Chris Smith wrote:
>[...HP-UX 10...]
>You can't use that -- the old OS cannot handle 64-bit addresses in system
>calls -- but what's needed is 64-bit longs, not 64-bit pointers.
>
>There is no compile flag for that. But you can change the typedef of u64
>to be 'long long' and change a bunch of constants and printf formats
>to use LL instead of L.
Yes, the source code was written so that this could be done easily: in
previous ECDL challenges we did it to get 64-bit operations on Alphas
running VMS and WinNT.
The Irix binary that Thor Lancelot Simon built was also done this way.

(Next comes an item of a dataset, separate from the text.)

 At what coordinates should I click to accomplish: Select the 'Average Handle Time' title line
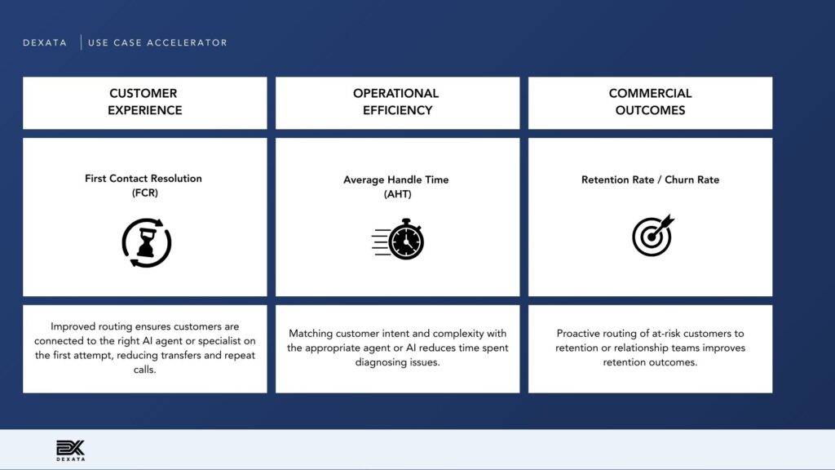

The changes required to the 64-bit source are...
Replace: typedef unsigned long u64;
With: typedef unsigned long long u64;
Globally replace UL<< by ULL<<.
Globally replace lX by llX. This is for format strings containing
%011lX, %012lX and %016lX in function reportDistinguished().
Replace %lu with %llu twice in this format string, also in function
reportDistinguished():
printf( "Iterations used = %lu.\n"
"Total iterations = %lu.\n"
, iters, total
);
Then fire up your compiler and you're done.
Bye,
Rob.
PS: You can run the 64-bit source on 32-bit machines with "long long"s
this way, but it is slower than the 32-bit source.
PPS: You can also compile the 32-bit source out-of-the-box on 64-bit
machines, but it is slower than the 64-bit source.